==== Text shown
Different level of abstraction
Mainly for beginners could be many times complicated to understand the way of working with Informatica. You have those mappings, sessions and workflows. You need to understand what kind of task you are solving on which level and how to combine it together. DSS has different (and for me easier) model how to prepare complete data flow. If I should compare Informatica and DSS components I think this could work:
- mapping in Informatica = data flow in DSS
- workflow in Informatica = DSS scenario
Informatica session which is basically „instance“ of mapping where you set the connections, logging information and other configuration is something what I think does not have equivalent in DSS and it is good because it makes development fast and easier as you do not have this layer of abstraction.
Easier way of working
What is really great thing for me in DSS — you are connecting whole tables/datasets between certain steps which is much faster and easier than connecting each and every column between transformations which you need to do in Informatica mapping. I was always getting mad with tables with 100+ columns where you need to go and lead each column from one transformation to another. It is so ineffective.
Another example is variables handling. In DSS you can have global variables or local project variables. Informatica has parameters and variables on workflow or mapping level if you need value of workflow variable in mapping you need to pass it down and vice versa from mapping you need to pass it up to workflow. It work but It just feel strange to me when I see different approach which is much more effective. As I already mentioned DSS has quite wide API where the same variables are also available.
========
==== Information shown
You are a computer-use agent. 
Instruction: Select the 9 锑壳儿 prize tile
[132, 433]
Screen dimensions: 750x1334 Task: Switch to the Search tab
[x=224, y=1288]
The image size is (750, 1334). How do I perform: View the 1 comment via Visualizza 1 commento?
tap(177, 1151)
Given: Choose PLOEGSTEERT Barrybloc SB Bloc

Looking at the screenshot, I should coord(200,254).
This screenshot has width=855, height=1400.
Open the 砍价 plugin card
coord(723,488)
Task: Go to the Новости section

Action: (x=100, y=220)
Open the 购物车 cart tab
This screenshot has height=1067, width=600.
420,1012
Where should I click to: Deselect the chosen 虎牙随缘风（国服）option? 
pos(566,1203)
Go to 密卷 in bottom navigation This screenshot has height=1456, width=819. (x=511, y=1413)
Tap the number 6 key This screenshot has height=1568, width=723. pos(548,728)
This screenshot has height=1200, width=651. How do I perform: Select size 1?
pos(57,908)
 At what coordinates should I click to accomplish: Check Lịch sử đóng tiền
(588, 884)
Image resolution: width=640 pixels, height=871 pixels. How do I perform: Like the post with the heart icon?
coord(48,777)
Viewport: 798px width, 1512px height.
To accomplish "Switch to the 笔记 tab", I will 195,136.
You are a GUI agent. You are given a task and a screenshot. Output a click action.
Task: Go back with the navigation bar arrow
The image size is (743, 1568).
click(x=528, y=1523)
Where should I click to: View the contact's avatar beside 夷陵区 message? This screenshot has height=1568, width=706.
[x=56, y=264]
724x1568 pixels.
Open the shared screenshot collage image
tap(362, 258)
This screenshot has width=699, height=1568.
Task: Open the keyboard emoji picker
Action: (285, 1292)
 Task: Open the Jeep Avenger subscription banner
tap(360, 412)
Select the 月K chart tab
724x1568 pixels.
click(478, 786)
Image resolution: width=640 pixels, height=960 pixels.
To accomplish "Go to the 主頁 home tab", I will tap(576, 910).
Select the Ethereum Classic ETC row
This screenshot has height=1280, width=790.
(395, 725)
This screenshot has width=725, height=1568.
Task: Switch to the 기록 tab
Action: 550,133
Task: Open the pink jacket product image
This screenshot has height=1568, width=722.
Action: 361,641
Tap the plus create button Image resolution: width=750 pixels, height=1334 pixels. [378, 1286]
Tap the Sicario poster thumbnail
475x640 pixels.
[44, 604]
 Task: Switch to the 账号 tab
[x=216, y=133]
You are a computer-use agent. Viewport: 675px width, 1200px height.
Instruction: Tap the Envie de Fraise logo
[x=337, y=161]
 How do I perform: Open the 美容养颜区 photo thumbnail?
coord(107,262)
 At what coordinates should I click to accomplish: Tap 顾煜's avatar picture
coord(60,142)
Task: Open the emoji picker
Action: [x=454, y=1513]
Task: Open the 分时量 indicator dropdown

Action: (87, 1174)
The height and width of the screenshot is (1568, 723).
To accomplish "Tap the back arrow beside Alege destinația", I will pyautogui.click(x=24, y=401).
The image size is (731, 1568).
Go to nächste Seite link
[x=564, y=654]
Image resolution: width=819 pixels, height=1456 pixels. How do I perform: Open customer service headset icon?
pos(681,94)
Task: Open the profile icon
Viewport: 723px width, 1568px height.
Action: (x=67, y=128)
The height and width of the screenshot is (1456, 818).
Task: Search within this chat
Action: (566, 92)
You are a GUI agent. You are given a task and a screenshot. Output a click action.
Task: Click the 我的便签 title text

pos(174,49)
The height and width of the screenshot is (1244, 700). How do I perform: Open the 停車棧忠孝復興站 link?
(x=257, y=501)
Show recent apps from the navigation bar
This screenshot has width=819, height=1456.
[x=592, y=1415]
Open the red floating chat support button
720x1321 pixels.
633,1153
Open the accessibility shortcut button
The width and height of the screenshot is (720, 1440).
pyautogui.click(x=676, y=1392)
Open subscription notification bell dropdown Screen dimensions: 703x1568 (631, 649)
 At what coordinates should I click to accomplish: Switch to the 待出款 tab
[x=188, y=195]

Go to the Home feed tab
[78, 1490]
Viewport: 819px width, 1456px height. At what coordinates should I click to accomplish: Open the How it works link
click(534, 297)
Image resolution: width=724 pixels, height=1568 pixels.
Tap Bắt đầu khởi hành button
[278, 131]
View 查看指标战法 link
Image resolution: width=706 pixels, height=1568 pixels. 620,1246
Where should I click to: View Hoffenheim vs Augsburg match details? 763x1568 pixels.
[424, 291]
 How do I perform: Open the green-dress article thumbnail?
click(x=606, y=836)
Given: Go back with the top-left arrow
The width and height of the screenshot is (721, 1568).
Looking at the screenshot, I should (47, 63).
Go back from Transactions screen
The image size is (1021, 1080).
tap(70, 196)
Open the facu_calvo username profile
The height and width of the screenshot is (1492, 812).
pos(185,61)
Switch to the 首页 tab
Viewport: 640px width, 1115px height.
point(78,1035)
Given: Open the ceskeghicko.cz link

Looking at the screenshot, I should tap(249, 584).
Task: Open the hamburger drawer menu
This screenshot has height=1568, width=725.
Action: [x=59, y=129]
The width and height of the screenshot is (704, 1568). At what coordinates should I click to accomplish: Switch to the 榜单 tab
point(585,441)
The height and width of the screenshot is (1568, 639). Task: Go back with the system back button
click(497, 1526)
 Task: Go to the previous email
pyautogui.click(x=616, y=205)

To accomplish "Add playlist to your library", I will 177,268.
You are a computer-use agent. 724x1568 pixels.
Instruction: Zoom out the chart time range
========
# Work instructions
Rewrite the comparison of Informatica and DSS, starting with "Another example is" and going on through "are also available.", with "global variables" changed to "shared variables". Use only the comparison of Informatica and DSS as your source.

# Full output
Another example is variables handling. In DSS you can have shared variables or local project variables. Informatica has parameters and variables on workflow or mapping level if you need value of workflow variable in mapping you need to pass it down and vice versa from mapping you need to pass it up to workflow. It work but It just feel strange to me when I see different approach which is much more effective. As I already mentioned DSS has quite wide API where the same variables are also available.